Notes for experimental investigation, based on Gibson and Pick, 1963, and Cline, 1967 (both Amer. J. Psychol.)

1. What does the subject perceived when the eyes are focused at infinity? How does this compare with when the eyes are focused at 6 feet? Predict: Convergence at the proper distance is necessary fo S to perceive he is being looked at. Perhaps a second study could be done in which the amount of convergence is varied, thus determining the limits within which this variable can be perceived.

2. Cover one eye with a patch. Does the position of one eye convey enough information for the observer to perceive he is being looked at? Predict: both eyes are very necessary for the perception of being looked at (i.e. great increase in acuity).

3. Our preliminary investigation showed clearly that the centering of the iris within the oval frame of the eyelids is the important information that is utilized in the perception of gaze direction. When the eyes were pointing straight ahead, but were not centered in the oval frames, several observers agreed that the eyes were not “looking at them,” i.e. were “crossed.” However, when the eyes were moved so that they were centered in the oval frame, but were not pointing ahead, the observers agreed within close limits that they were being “looked at.” The relation of the irises and sclera to the eye frame is then the essential information with which we are concerned.
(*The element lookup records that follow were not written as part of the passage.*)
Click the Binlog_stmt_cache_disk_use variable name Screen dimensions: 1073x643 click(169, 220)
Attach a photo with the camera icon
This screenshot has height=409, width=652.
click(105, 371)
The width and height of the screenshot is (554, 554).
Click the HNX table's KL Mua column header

The available optical information isolated and controlled by this model is the centering of the iris relative to the oval frame of the eyelids (i. e. the sclera). With the head turned the other feature of the face-from, especially the nose, become important in determining the direction in which the model is looking. However since the model has fewer detailed features that a human face, we might expect the background information to be poorer and consequently the judgements of the direction of the model’s looking to be less accurate. However, information from the panel such as the grain of the wood and the edges may compensate for the loss of information avaialbe from the face itself.
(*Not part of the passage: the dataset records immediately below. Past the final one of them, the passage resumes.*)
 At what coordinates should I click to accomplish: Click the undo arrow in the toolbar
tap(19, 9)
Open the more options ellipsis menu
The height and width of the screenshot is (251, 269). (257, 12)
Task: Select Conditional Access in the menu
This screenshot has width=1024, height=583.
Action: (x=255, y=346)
With a real human looker we know that the optical information picked up is only contained in the top one-half of the face, at least when the looker has his head straight (c.f. Cline, 1967). With the face straight ahead, the following features should be important in the perception of looking: 1) the convergence of the eyes, 2) the centering or off-centering of the irises in the eye-frames. With the head turned the background features of the face should become very important (especially the nose) in the judgement of gaze direction. The human face provides an enormously detailed background against which this judgement can be made. Also the deformation of the eyelids with the turning of the eyes may provide additional information. Finally, at close distances the fine structure of the eyes (i.e. the texture of the iris and curvature of the cornea may be important. In the prelimarly investigation, it was found that at a distance of the two feet or closer the direction of the eyes was judged independently of the centering of the iris in the oval frame. As the subject moves close to the model, he utilizes information from the eye itself and not from the relationship of the eye to the oval frame in judging the direction of the gaze line.




Footnote: Our thanks are acknowledged to Marc Glassman, Yale University, who designed the original prototype of the looking model and aided in the construction of the present model.